En tout cas face à des policiers armés, ils sont sortis en masse, derrière des prêtres catholiques déterminés pour certains. Pour d’autres, derrière les leaders de l’opposition, Vital Kamerhe, Félix Tshisekedi ou encore Martin Fayulu. Scandant des chants chrétiens ou l’hymne national et réclamant le départ du chef de l’État Joseph Kabila.

Objectif, la rue…

Pour ceux qui en doutaient encore, la RDC file tout droit vers une inconnue. Car malgré cette mobilisation, en face, Joseph Kabila semble lui aussi déterminé à aller jusqu’au bout de sa logique. Une logique qui est redevenue un mystère en dépit de la publication du calendrier électoral.

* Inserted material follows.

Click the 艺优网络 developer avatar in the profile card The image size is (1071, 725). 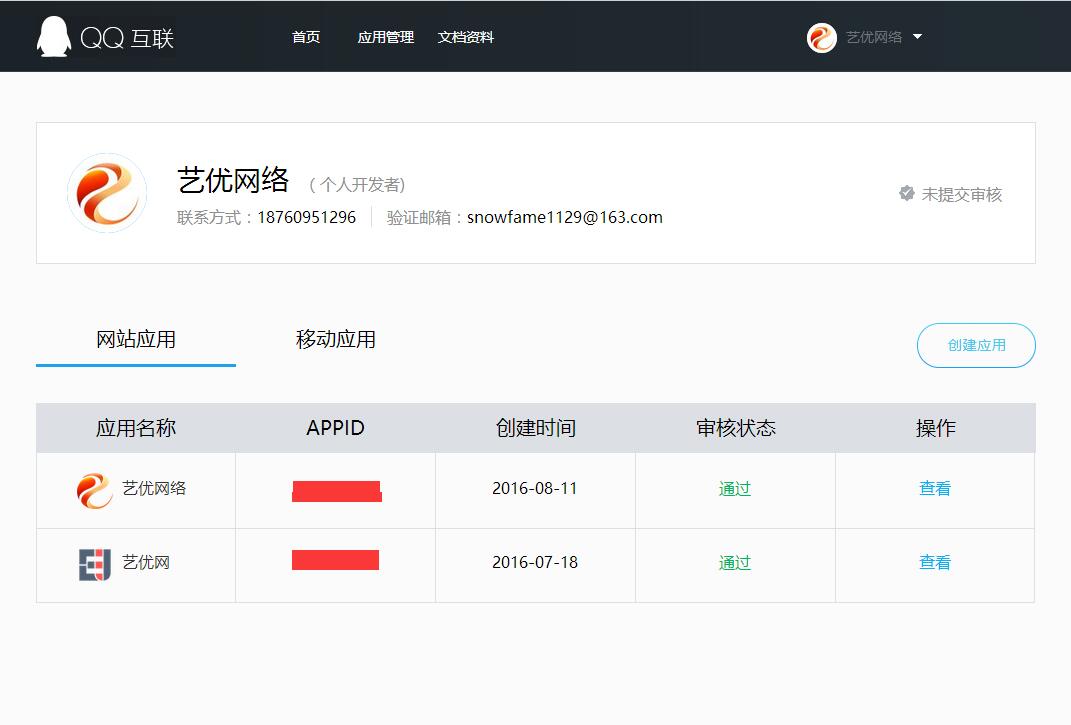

Car, si en théorie, la CENI a annoncé la tenue des élections pour le 23 décembre 2018, en pratique, dans le camp du pouvoir comme dans l’opposition, plus personne ne se risque à faire le pari de voir les Congolais se rendre aux urnes à la fin de l’année. Alors qu’une pile des contraintes à résoudre avant les scrutins ne seront sans doute pas satisfaites dans le délai. Dans ces conditions, la logique de la confrontation risque bien de s’affirmer comme la seule alternative à devoir s’offrir aux deux camps.

« Ceux qui croient encore au maintien de Joseph Kabila même pour un an ont pu juger par eux même », a d’ailleurs fait constater l’opposant Martin Fayulu dimanche en pointant du doigt l’usage excessif de la force contre des manifestants non armés. Le président de l’Écidé invite pour cela l’opposition à unir ses forces pour « obtenir le départ de Joseph Kabila ». Il va de soi que le Président de la république et sa Majorité ne l’entendront pas de cette oreille. Pas plus que le Comité laïc de coordination.

Auréolé du succès de son mouvement qui commence à prendre dans l’opinion nationale, le CLC va à coup sûr continuer la mobilisation.